For the purification of the D2R-bromocriptine-G_i-scFv16 complex, cell pellets from 2 L culture were resuspended in a low salt buffer containing 20 mM HEPES, pH 7.4, 100 mM NaCl, 5 mM MgCl₂, 5 mM CaCl₂, 25 mU/mL Apyrase, protease inhibitor cocktail and 10 μM bromocriptine (TargetMol). The cell pellets were homogenized and incubated at room temperature for 1 h. The sample was centrifuged at 65,000 × g for 30 min, then the membranes were resuspended in buffer containing 20 mM HEPES, pH 7.4, 100 mM NaCl, protease inhibitor cocktail, 10 mM imidazole, 0.5% Lauryl Maltose Neopentyl Glycol (LMNG, Anatrace), 0.1% CHS and 10 μM bromocriptine. The membranes were solubilized at 4°C for 2 h, then the supernatant was collected by centrifugation and incubated with TALON resin (Takara Clontech) at 4°C for 3 h.

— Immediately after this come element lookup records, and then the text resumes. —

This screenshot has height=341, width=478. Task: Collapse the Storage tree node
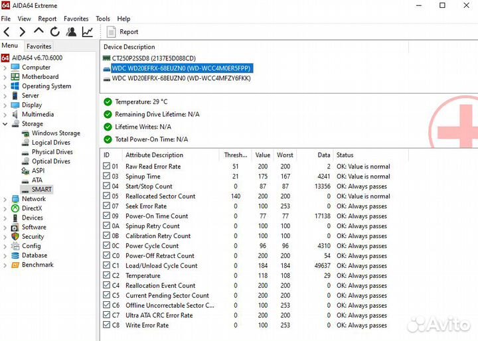coord(5,124)
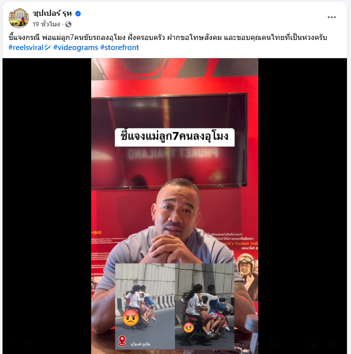
Task: Open the 19 ชั่วโมง timestamp link
Action: [x=46, y=24]
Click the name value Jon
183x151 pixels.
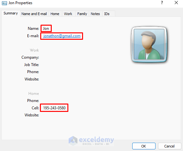46,29
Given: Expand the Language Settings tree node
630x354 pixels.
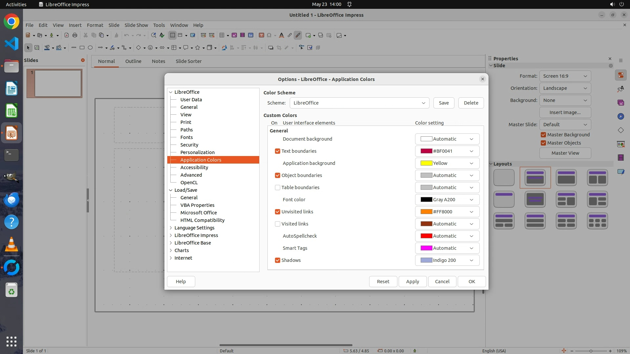Looking at the screenshot, I should 171,228.
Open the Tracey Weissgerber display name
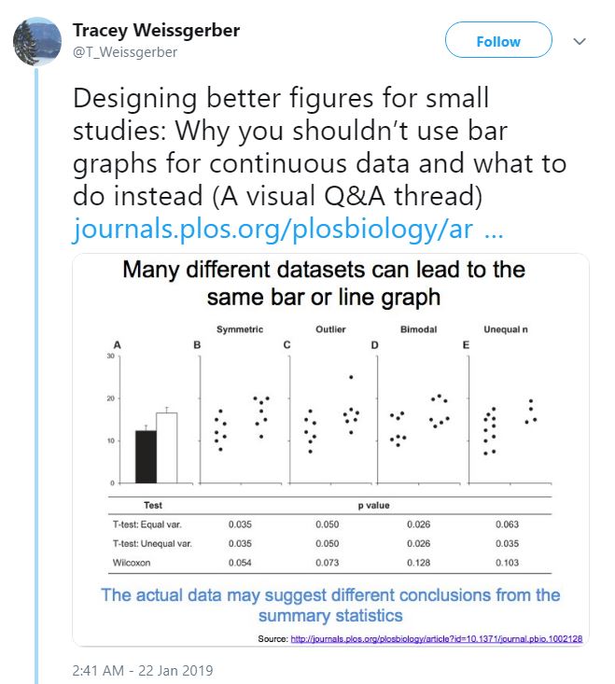The height and width of the screenshot is (684, 615). tap(156, 31)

The resin was washed with 10 column volumes of Wash Buffer I containing 20 mM HEPES, pH 7.4, 100 mM NaCl, 15 mM imidazole, 0.1% LMNG, 0.02% CHS, 10 μM bromocriptine and with 10 column volumes of Wash Buffer II containing 20 mM HEPES, pH 7.4, 100 mM NaCl, 20 mM imidazole, 0.01% LMNG, 0.005% GDN (Anatrace), 0.003% CHS, 10 μM bromocriptine. The complex was then eluted with 5 column volumes of Elution Buffer containing 20 mM HEPES, pH 7.4, 100 mM NaCl, 250 mM imidazole, 0.01% LMNG, 0.005% GDN, 0.003% CHS and 10 μM bromocriptine. The complex was concentrated to 0.5 mL using centrifugal filters with a 100 kDa molecular weight cut-off (ThermoFisher) and loaded onto a Superdex 200 10/300 GL increase column pre-equilibrated with Size Buffer containing 20 mM HEPES, pH 7.4, 100 mM NaCl, 0.00075% LMNG, 0.00025% GDN, 0.00015% CHS, and 10 μM bromocriptine. The fractions of monomeric complex were collected and concentrated to 20 mg mL⁻¹ for electron microscopy experiments.

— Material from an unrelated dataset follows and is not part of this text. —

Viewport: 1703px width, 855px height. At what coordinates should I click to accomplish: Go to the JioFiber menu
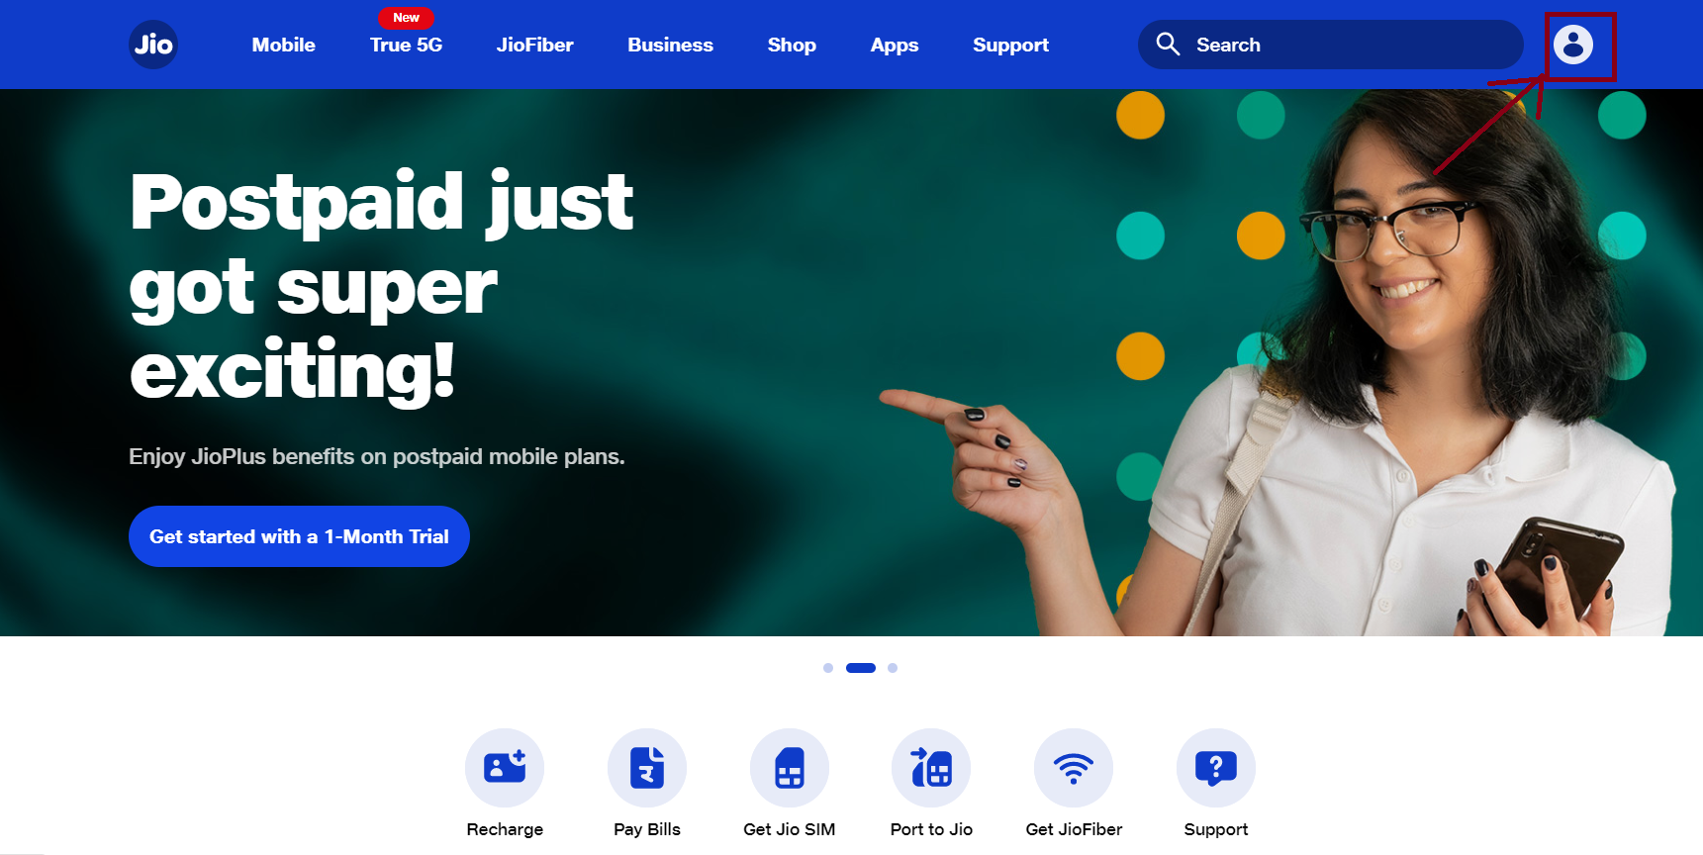click(x=535, y=45)

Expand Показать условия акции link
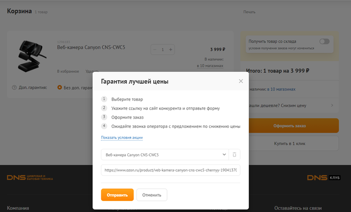(122, 137)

Cryo-EM grid preparation and data collection

For the cryo-EM grids preparation, 3 μL purified D1R-SKF81297-G_s-Nb35 complex at the concentration about 27 mg mL⁻¹, D1R-SKF83959-G_s-Nb35 complex at the concentration about 23 mg mL⁻¹, D1R-apomorphine-miniG_s-Nb35 complex at the concentration of 35 mg mL⁻¹, and D2R-bromocriptine-G_i-scFv16 complex at the concentration of 20 mg mL⁻¹ were applied individually to a glow-discharged holey carbon EM grid (Quantifoil, Au200 R1.2/1.3) in a Vitrobot chamber (FEI Vitrobot Mark IV). Protein concentration was determined by absorbance at 280 nm using a Nanodrop 2000 Spectrophotometer (Thermo Fisher Scientific). The Vitrobot chamber was set to 100% humidity at 4°C. The sample-coated grids were blotted before plunge-freezing into liquid ethane and stored in liquid nitrogen for data collection.

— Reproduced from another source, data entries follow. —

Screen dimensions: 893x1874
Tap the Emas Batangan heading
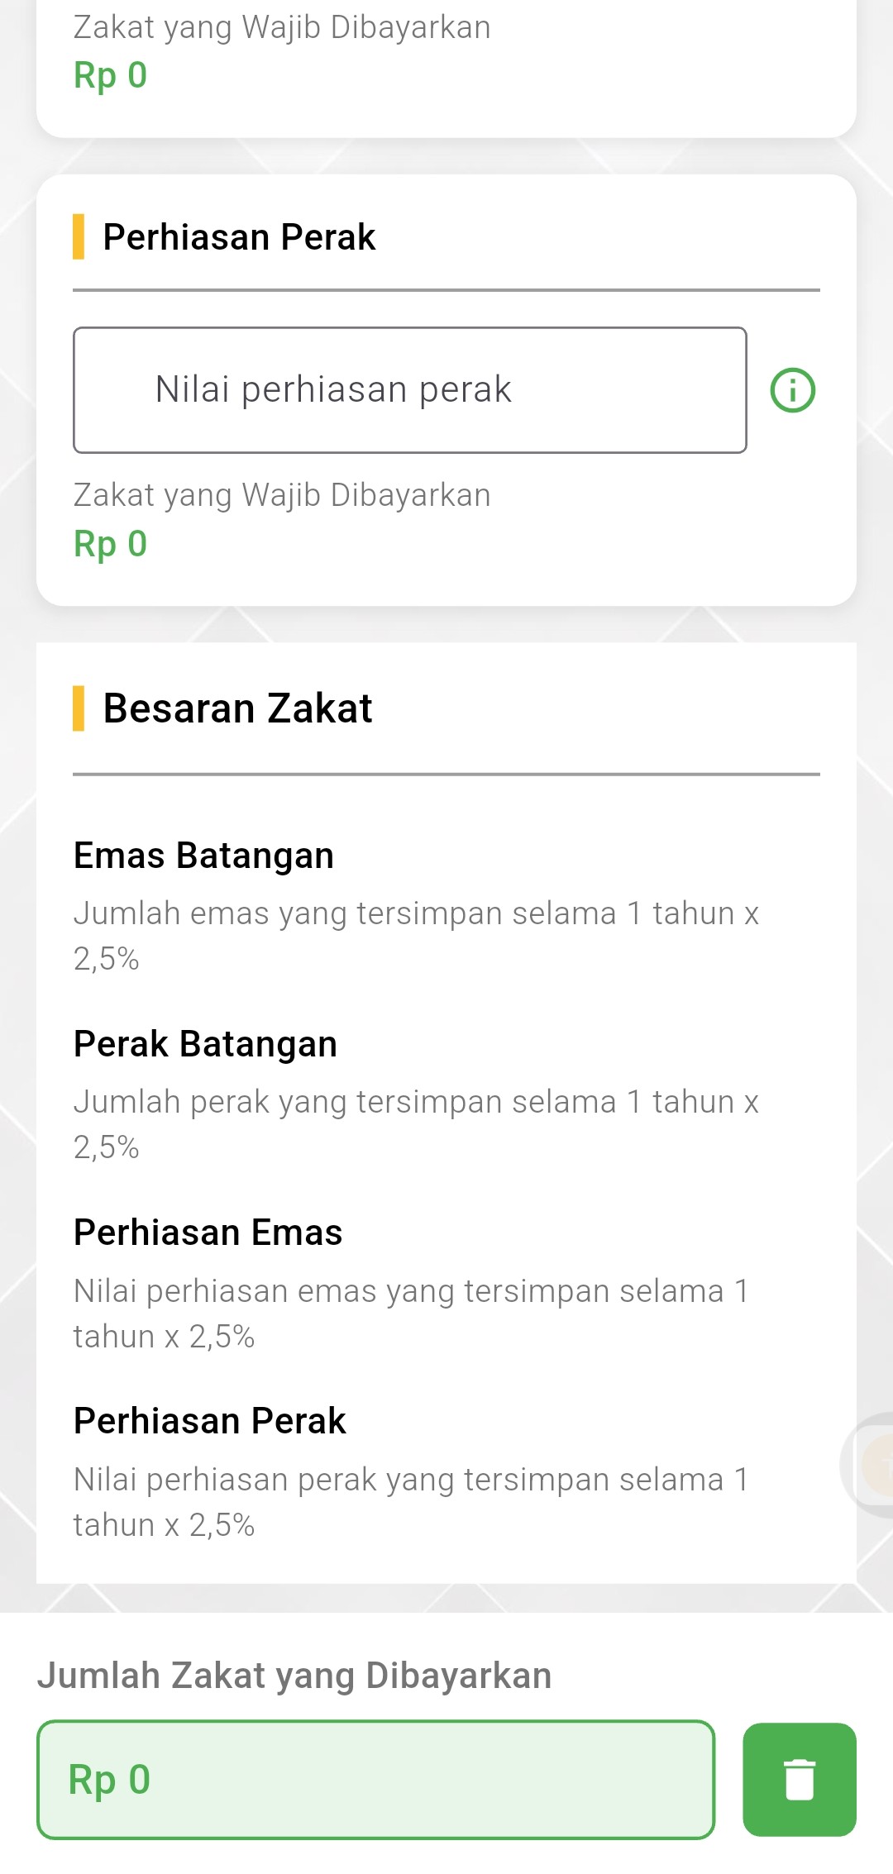tap(203, 856)
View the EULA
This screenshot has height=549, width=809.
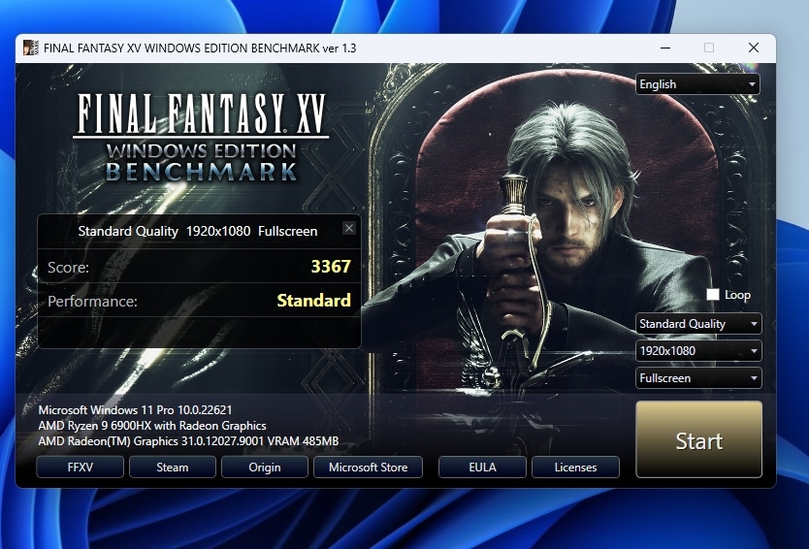(x=482, y=468)
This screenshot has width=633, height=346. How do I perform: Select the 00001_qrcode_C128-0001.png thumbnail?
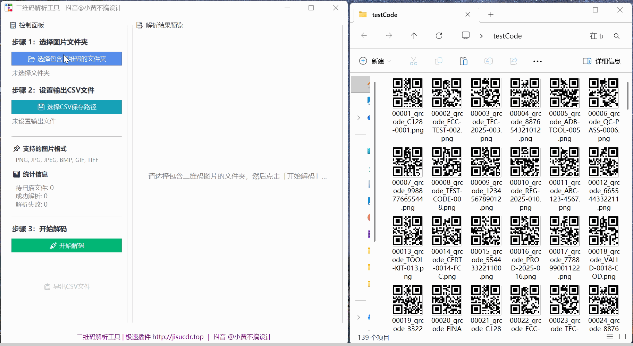pos(407,93)
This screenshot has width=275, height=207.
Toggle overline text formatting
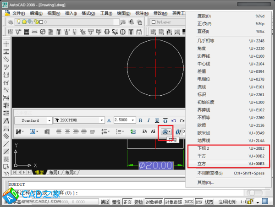(165, 120)
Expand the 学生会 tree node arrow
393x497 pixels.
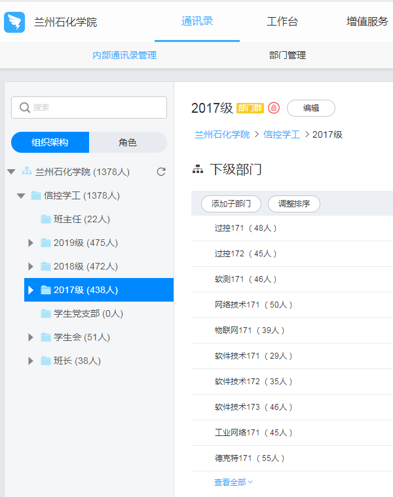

For D1R-SKF81297-G_s-Nb35 complex and D1R-apomorphine-miniG_s-Nb35 complex, automatic data collection was performed on a FEI Titan Krios equipped with a Gatan K2 Summit direct electron detector in the Center of Cryo-Electron Microscopy, Zhejiang University (Hangzhou, China). The microscope was operated at 300 kV accelerating voltage, at a nominal magnification of 29,000 × in counting mode, corresponding to a pixel size of 1.014 Å. For the dataset of D1R-SKF81297-G_s-Nb35 complex, a total of 2,000 movies were obtained at a dose rate of about 8 electrons per Ų per second with a defocus ranging from −0.5 to −3.0 μm. The total exposure time was 8 s and intermediate frames were recorded in 0.2 s intervals, resulting in an accumulated dose of 64 electrons per Ų and a total of 40 frames per micrograph. In the dataset of D1R-apomorphine-G_s-Nb35 complex, a total of 2188 movies were obtained at a dose rate of about 8.0 electrons per Ų per second with a defocus ranging from −0.5 to −3.0 μm. The total exposure time was 8 s and intermediate frames were recorded in 0.2 s intervals, resulting in an accumulated dose of 64 electrons per Ų and a total of 40 frames per micrograph.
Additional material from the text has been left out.